Updated on 2022-11-18 GMT+08:00

Why Do I Fail to Delete the UDF Using Another Service?

Question

Why do I fail to delete the UDF using another service, for example, delete the UDF created by Hive using Spark SQL.

Answer

The UDF can be created using any of the following services:

  1. Hive client.
  2. JDBCServer API. You can connect JDBCServer to Spark Beeline or JDBC client code, and run SQL statements to create the UDF.
  3. spark-sql.

The scenarios in which the UDF failed to be deleted may be as follows:

  • If you use Spark Beeline to delete the UDF created by other services, you must restart the JDBCServer before the deletion. Otherwise, the deletion fails.
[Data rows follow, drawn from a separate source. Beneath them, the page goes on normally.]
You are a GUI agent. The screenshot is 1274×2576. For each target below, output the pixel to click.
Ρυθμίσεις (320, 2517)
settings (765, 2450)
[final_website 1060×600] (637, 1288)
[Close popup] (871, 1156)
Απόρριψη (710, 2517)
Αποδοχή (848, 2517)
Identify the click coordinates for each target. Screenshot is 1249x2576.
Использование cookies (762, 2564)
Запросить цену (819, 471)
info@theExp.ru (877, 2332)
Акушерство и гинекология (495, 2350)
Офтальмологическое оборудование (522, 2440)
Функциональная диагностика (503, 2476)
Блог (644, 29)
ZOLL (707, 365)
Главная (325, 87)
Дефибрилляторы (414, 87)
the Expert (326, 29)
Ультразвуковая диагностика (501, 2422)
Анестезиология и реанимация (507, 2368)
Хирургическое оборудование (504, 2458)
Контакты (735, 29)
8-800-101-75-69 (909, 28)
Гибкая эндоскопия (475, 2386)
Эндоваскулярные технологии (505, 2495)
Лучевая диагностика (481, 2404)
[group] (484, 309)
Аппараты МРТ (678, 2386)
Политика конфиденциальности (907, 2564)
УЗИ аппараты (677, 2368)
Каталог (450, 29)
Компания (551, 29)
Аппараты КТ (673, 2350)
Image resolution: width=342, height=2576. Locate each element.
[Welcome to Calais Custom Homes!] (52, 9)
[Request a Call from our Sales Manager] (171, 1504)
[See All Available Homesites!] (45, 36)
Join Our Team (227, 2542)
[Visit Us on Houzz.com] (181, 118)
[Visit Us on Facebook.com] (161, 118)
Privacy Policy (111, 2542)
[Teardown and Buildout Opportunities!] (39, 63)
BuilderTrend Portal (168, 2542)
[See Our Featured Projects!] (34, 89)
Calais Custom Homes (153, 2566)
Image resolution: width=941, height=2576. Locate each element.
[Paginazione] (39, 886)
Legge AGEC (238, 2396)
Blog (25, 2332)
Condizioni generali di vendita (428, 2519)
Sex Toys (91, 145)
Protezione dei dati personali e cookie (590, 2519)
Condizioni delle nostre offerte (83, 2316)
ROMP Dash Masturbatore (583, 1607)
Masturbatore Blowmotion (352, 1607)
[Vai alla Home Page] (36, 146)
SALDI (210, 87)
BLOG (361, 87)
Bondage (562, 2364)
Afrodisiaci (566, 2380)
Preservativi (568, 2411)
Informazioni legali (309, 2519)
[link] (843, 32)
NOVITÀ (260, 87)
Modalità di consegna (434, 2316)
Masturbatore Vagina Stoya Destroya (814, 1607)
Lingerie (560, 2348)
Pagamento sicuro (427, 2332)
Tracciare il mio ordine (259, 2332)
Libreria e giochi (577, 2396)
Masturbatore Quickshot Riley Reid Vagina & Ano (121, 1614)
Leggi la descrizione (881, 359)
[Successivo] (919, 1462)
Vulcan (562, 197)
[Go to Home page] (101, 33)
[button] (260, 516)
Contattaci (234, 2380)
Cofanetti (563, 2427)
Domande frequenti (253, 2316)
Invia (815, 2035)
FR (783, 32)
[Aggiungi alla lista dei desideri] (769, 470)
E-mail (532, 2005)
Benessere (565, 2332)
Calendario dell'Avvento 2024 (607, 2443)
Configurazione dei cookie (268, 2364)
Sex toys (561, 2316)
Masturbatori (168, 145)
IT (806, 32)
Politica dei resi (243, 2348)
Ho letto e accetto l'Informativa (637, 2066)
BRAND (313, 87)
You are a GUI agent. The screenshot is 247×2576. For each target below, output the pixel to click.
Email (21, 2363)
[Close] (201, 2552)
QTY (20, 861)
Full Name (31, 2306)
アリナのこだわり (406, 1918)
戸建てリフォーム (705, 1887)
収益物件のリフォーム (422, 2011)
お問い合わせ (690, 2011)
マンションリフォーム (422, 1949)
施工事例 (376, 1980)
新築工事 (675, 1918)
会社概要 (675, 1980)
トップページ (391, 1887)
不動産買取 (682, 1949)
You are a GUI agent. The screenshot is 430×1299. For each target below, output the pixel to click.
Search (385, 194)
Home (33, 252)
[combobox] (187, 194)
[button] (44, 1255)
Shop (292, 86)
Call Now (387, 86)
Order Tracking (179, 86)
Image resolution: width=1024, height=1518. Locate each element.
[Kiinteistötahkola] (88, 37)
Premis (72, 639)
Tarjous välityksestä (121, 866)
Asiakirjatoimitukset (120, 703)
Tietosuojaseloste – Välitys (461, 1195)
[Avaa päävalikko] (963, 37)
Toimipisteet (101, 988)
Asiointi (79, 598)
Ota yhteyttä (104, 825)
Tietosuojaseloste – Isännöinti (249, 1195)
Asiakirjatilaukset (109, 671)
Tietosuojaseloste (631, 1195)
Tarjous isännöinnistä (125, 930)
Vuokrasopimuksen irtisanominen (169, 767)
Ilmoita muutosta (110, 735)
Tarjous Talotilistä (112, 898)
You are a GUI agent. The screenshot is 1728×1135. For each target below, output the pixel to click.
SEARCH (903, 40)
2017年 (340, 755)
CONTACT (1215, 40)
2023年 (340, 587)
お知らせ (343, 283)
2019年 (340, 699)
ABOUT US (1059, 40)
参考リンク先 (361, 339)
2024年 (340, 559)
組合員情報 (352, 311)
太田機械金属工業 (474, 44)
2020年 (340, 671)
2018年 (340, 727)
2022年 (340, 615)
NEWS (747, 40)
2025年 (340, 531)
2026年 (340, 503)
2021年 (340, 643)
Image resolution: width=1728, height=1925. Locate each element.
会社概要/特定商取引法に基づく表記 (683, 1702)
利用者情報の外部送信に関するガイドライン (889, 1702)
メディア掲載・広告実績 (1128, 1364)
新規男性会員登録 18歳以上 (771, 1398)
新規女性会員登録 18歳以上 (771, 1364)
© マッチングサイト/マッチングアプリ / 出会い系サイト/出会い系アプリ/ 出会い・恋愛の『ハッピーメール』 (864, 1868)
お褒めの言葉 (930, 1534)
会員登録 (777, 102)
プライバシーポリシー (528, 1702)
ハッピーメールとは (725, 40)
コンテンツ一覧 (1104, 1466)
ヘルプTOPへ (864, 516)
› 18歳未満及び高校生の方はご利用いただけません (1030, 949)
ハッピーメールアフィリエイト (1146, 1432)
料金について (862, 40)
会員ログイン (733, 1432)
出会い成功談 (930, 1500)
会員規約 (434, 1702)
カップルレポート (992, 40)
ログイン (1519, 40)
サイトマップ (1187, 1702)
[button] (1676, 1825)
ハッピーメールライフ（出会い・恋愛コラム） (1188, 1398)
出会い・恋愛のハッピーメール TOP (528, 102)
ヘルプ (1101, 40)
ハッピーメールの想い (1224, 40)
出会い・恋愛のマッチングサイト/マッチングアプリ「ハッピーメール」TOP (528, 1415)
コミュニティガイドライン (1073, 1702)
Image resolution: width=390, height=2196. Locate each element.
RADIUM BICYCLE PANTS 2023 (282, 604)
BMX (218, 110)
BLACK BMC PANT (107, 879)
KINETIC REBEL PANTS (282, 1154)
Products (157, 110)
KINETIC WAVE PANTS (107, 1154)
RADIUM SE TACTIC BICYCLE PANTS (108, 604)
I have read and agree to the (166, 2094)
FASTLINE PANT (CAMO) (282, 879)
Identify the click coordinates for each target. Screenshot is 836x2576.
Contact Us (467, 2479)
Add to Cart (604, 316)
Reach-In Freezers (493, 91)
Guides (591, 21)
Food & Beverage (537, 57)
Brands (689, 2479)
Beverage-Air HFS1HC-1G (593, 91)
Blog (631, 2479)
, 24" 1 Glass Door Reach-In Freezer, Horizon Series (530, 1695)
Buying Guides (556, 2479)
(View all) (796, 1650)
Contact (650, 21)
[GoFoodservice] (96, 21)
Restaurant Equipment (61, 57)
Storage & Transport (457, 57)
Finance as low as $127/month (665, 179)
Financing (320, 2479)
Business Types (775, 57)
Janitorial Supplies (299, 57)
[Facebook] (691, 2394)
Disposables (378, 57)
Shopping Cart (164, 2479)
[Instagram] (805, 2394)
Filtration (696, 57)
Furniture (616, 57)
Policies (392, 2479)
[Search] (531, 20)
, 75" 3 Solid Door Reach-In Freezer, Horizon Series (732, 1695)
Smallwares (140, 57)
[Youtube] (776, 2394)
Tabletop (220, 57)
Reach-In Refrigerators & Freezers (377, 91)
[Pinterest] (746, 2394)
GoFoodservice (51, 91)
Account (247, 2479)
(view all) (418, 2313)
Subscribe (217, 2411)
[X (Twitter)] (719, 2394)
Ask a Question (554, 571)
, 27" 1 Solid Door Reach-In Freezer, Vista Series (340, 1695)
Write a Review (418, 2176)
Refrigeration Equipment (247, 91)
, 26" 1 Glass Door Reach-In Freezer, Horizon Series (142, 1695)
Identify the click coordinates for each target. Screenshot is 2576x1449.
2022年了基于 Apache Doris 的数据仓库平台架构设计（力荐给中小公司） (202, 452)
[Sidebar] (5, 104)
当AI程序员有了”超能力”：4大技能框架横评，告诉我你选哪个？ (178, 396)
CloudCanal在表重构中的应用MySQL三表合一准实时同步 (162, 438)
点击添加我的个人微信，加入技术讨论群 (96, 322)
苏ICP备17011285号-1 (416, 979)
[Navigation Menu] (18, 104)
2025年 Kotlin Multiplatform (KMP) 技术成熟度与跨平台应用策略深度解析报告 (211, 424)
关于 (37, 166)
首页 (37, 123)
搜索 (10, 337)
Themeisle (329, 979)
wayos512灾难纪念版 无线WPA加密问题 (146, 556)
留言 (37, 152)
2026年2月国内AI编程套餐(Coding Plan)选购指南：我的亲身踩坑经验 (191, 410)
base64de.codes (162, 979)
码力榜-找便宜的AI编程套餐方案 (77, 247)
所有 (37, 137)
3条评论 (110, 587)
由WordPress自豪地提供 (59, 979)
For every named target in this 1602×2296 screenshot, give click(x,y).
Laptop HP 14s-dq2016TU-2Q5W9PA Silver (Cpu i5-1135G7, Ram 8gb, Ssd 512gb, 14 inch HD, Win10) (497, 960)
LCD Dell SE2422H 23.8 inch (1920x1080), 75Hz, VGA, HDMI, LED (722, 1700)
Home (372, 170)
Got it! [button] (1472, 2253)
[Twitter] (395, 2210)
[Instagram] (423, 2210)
If you use spark-sql to delete the UDF created by other services, you must restart the spark-sql before the deletion. Otherwise, the deletion fails.

    Cause: After the UDF is created, if the JDBCServer or the spark-sql has not been restarted, the newly created UDF will not be saved by the FunctionRegistry object in the thread where Spark locates. As a result, the UDF failed to be deleted.

    Solution: Restart the JDBCServer and spark-sql of the Spark client and delete the UDF.

  • When creating UDF on the Hive client, the add jar command (e.g. add jar /opt/test/two_udfs.jar) is used to add the .jar package instead of specifying the path of .jar package in creating UDF statement. As a result, the ClassNotfound error occurs when you use other services to delete the UDF.

    Cause: When you use a service to delete the UDF, the service will load the class that corresponds to the UDF to obtain the UDF. However, the .jar package is added by the add jar command and jar package does not exist in the classpath of other services. As a result, the ClassNotfound error occurs and the UDF failed to be deleted.

    Solution: The UDF created using the preceding approach must be deleted using the same approach. No other approaches are allowed.